Le vol peut être comparé à une réunion importante, un projet, un événement. Il représente le moment crucial, mais il est aussi celui où, si l’on est parfaitement préparé, il y a un certain lâcher-prise. 

«Les choses se passent comme au ralenti», confie Philippe Chandelle. Mais cette notion capitale va de pair avec le fait de se lancer: il faut être capable de renoncer ou de changer de cap en cours de vol. De corriger le tir. Et, dans l’aéronautique, si le copilote estime qu’il ne faut pas atterrir alors que le commandant de bord pense le contraire, il a le droit de ne pas atterrir.

«Il ne faut pas être pris par son ego, détaille Philippe Chandelle, mais être capable d’écouter un membre de l’équipe qui est observateur.» Pour Carsten Laue, «il faut beaucoup de facultés d’adaptation. Evaluer la situation en permanence: la météo, l’altitude, la condition des passagers, etc. Pour un entrepreneur ou un manager, c’est pareil. Mais dans le monde du travail, on est tellement focalisés sur le plan A que l’on néglige parfois le plan B. Alors que dans la formation de pilote on est beaucoup plus sensibilisés au fait de devoir trouver une alternative.»

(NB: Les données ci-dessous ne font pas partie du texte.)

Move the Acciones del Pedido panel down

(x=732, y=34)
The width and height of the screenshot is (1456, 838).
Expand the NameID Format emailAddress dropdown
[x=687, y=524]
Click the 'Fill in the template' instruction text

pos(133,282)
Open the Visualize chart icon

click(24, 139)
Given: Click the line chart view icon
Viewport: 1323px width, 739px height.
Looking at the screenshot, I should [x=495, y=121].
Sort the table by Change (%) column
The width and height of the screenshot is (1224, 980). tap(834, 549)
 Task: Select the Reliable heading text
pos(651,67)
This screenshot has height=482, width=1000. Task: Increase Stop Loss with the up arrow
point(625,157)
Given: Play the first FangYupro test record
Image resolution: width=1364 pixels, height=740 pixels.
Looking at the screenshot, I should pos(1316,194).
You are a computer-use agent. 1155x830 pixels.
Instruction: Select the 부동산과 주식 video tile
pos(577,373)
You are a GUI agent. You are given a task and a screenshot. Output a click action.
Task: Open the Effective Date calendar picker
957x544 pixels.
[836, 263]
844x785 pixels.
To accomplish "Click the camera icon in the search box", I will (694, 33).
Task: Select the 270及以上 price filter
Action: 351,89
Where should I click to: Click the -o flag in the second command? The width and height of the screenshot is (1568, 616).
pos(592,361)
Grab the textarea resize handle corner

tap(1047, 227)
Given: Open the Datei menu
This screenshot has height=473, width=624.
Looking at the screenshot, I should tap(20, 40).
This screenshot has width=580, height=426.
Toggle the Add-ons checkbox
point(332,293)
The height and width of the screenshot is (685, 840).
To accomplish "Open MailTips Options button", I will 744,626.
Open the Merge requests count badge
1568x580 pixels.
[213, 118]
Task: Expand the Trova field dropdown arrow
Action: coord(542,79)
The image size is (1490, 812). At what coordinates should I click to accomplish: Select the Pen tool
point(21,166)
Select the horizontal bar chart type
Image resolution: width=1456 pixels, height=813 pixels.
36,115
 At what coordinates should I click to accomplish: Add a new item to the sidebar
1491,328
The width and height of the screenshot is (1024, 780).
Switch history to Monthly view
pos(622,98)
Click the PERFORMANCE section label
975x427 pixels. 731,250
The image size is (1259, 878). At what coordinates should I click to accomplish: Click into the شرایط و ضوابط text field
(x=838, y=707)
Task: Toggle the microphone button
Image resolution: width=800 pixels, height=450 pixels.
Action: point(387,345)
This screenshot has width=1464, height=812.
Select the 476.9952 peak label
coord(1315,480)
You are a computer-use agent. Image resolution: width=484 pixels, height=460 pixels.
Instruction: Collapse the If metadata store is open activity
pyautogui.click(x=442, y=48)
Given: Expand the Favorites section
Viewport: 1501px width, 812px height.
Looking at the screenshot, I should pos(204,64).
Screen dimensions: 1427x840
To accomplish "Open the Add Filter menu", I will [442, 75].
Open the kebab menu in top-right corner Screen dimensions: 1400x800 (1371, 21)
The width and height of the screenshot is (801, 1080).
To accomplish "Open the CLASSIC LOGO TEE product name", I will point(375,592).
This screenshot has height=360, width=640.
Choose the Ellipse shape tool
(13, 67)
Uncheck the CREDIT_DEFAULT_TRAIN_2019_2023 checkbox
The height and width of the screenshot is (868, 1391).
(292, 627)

Evidemment, cet équilibre fragile tient aussi sur le fait d’avoir une équipe ou un tandem solide et complémentaire. Chacun, à sa place, a une forme de leadership et doit être aligné sur la même vision. «Idéalement, il faut un excellent N° 1 et un excellent N° 2. Quand on est dans ce domaine, on a forcément un fort caractère. Mais chacun doit faire un effort, mettre toutes ses énergies positives pour réussir.»

3. Le débriefing

Ce n’est pas parce que le projet est terminé qu’il faut passer à autre chose sans se poser de question. Même si en apparence tout s’est bien passé. Après un vol en meeting aérien, Philippe Chandelle explique qu’il s’isole et s’en remémore tout le déroulement en notant les soucis éventuels. Et cela au maximum quelques heures après l’événement, pour être sûr de ne rien oublier. Carsten Laue applique cette méthode tant après un vol qu’après une négociation, par exemple.

«Je réfléchis à mes réactions, mon comportement. Je me demande à quel moment j’aurais pu faire mieux.» Cette culture du feedback permet de prendre du recul.

Mentionnons encore un élément qui a son importance dans tout le processus: le rituel. Les pilotes mettent en place leurs propres rituels, que ce soit pour la concentration, la détente, et même le «coup de pied au cul moral», tel que le décrit Philippe Chandelle. «Avant un vol de voltige, je m’accorde exactement soixante secondes pour me recentrer. Parfois, si je trouve que je ne suis pas assez à mon affaire, je me secoue physiquement! J’ai trouvé des trucs pour me détendre si je suis trop crispé.»

Ses «trucs» à lui sont étroitement liés à l’humour, un aspect qui a d’ailleurs parfaitement sa place dans l’aéronautique de manière générale. «La métaphore des bonnes pratiques issues de l’aéronautique trouve tout son sens et s’applique parfaitement aux réalités du monde de l’entreprise. Je souhaite me faire messagère de cette idée dont j’ai décelé la force en 2009», conclut Constance Rivier. Attention, ça va planer au bureau!